The Tribunal del Santo Oficio de la Inquisición was instituted in 1480 by los Reyes Católicos, Isabel I de Castilla and Fernando II de Aragón, to purify the faith in Spain. It was only the latest in a series of harsh assimilationist policies on the part of Spain's Catholic elite. Pogroms against Spanish Jews had begun in the late years of the previous century, and while legal scholars of the time theoretically acknowledged that a forced baptism was not a valid sacrament, a person who was baptized under threat of death was still regarded as a voluntary convert, and accordingly forbidden to revert to Judaism.
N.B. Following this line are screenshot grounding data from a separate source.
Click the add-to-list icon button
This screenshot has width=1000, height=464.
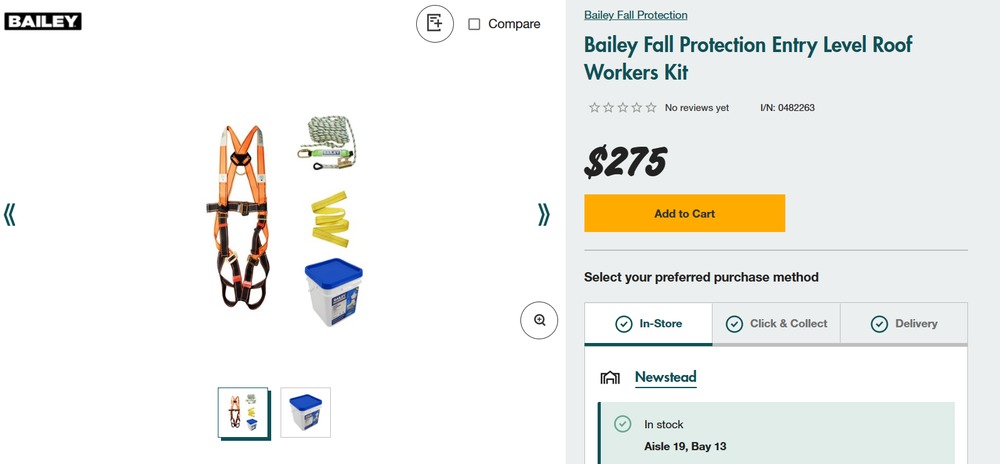click(435, 23)
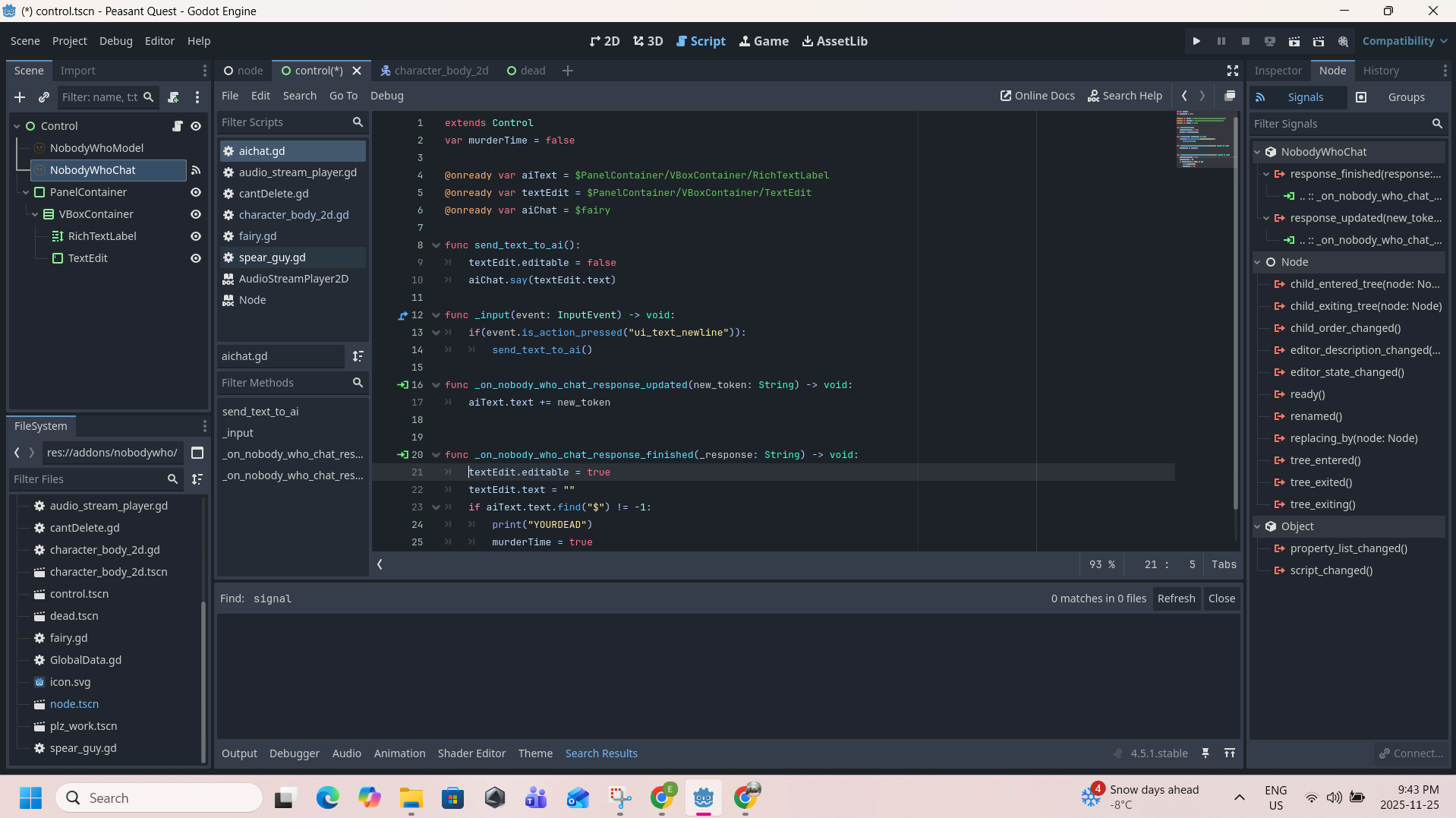Click the Add Child Node plus icon

(x=20, y=97)
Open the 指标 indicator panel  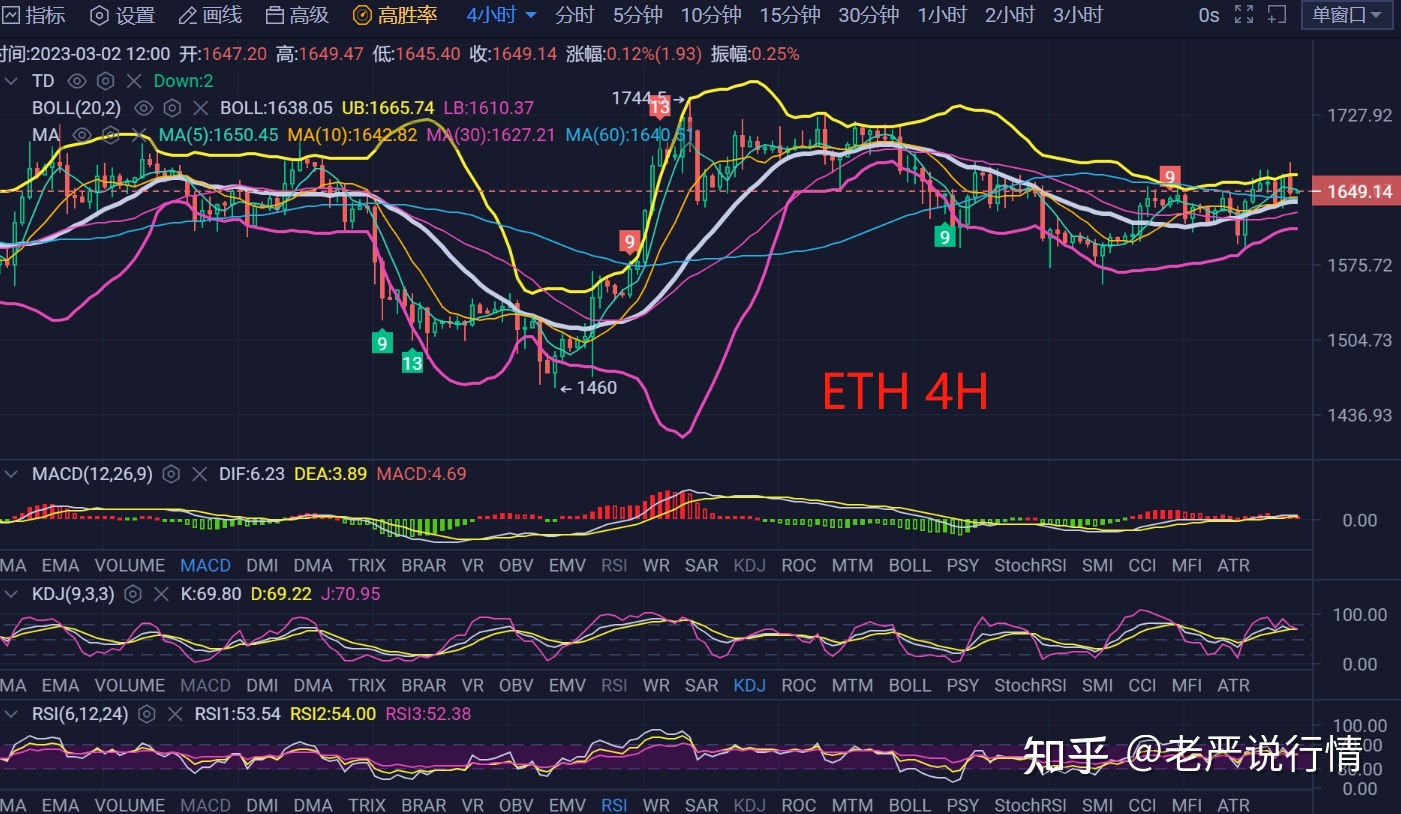[x=34, y=15]
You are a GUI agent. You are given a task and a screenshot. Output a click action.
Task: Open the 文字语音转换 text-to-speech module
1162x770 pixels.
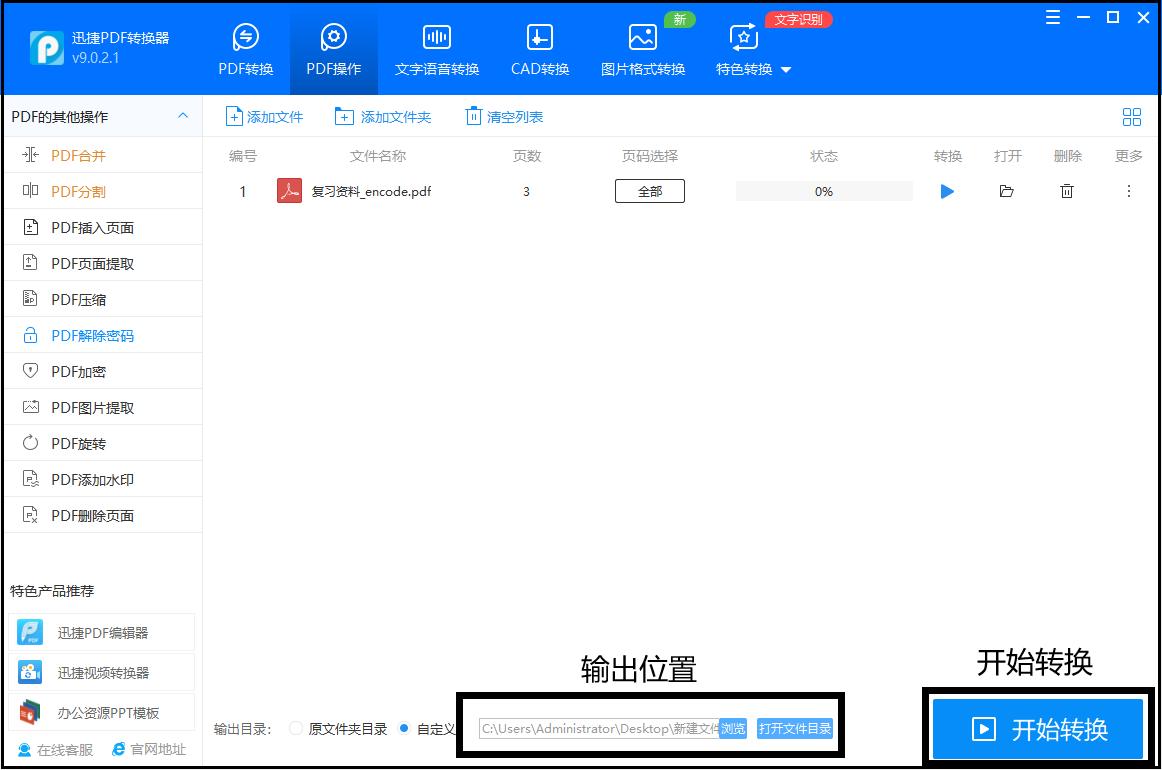pos(436,48)
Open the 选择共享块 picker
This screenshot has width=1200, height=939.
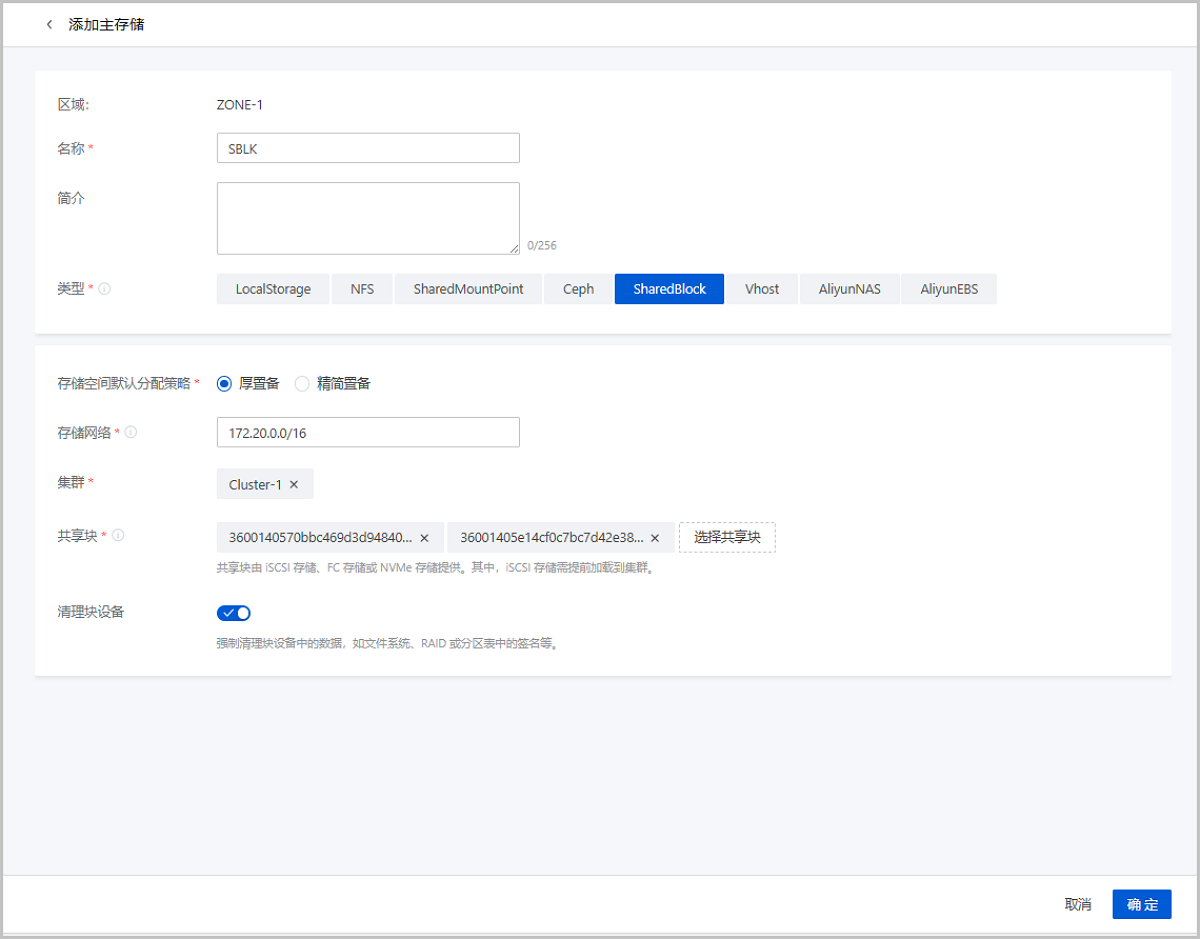[727, 537]
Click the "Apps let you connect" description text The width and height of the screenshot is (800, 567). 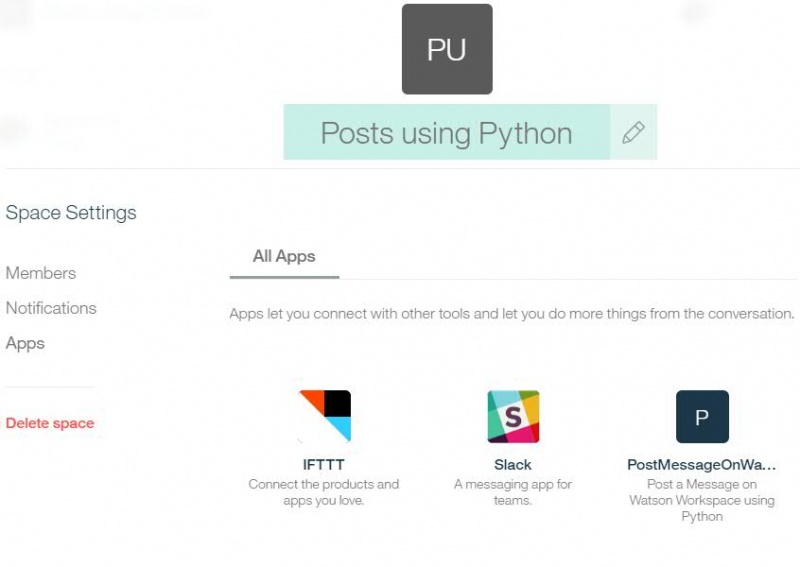(512, 313)
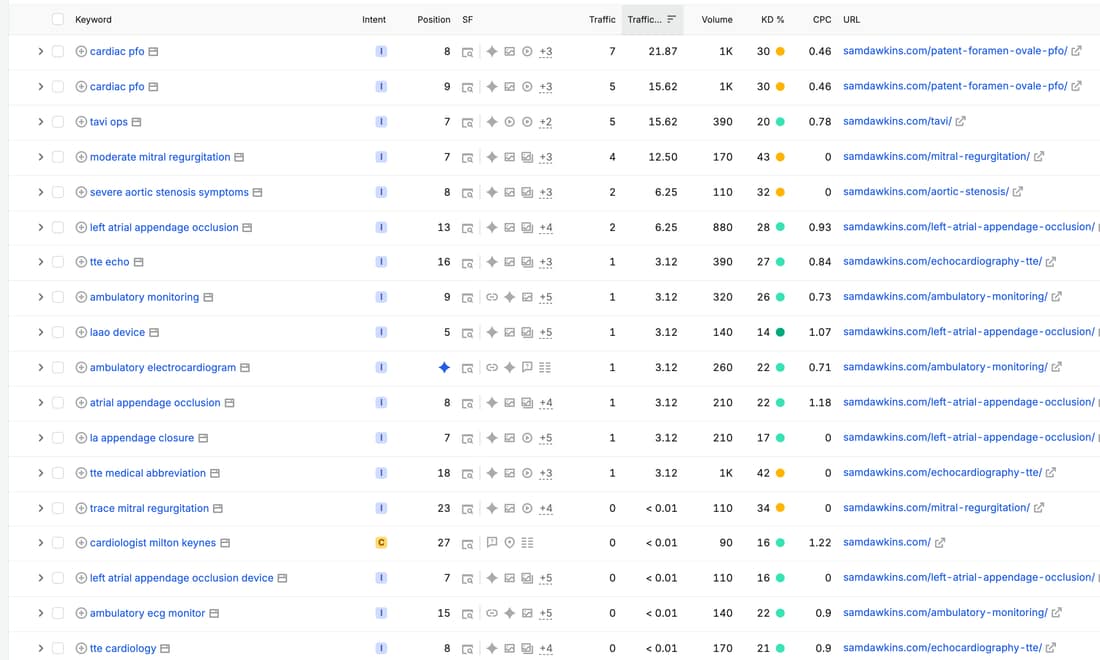Click external link icon next to samdawkins.com/tavi/
The width and height of the screenshot is (1100, 660).
(x=960, y=121)
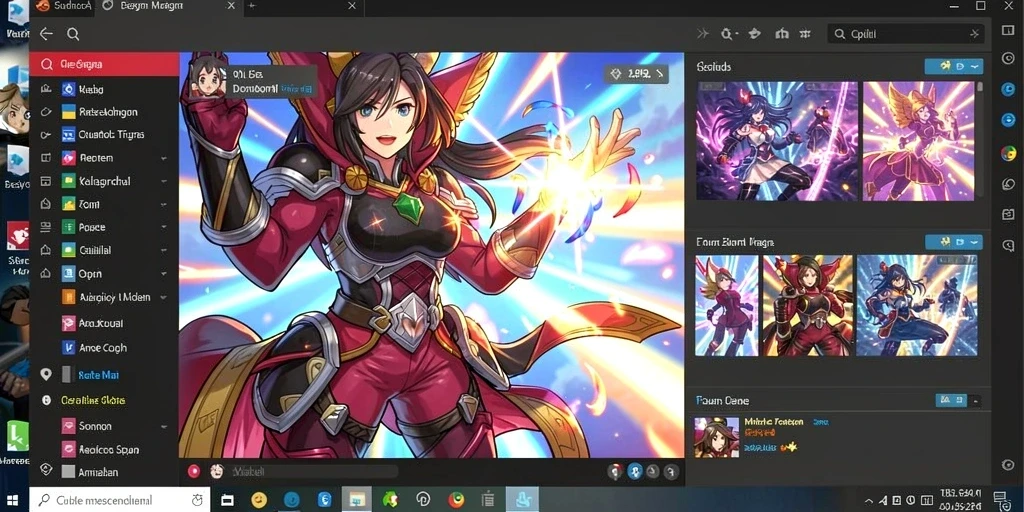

Many of the Conversos, or New Christians, fearing further persecution or death, felt it safer to remain in their "new" religion.
Mormons practice "baptism for the dead" in a ritual purported to "give a choice" to the deceased who may not, in their time on earth, have had an opportunity to learn about (and subscribe to) Mormonism. The ritual prayer, however, says nothing at all about a "choice" being offered: it concerns itself only with bestowing Mormon membership on the deceased person. For the past twenty years, the Mormon church has come under repeated scrutiny because of their habit of mining lists of Jewish Holocaust victims for names to submit for baptism into Mormonism. This practice of double victimization has understandably caused offence to living persons related to or concerned with the memory of those Holocaust victims.
The Spanish Inquisition said "be baptized, or die."
The Mormon Inquisition says "die, and be baptized."
The Jews say "knock it off, douchebags."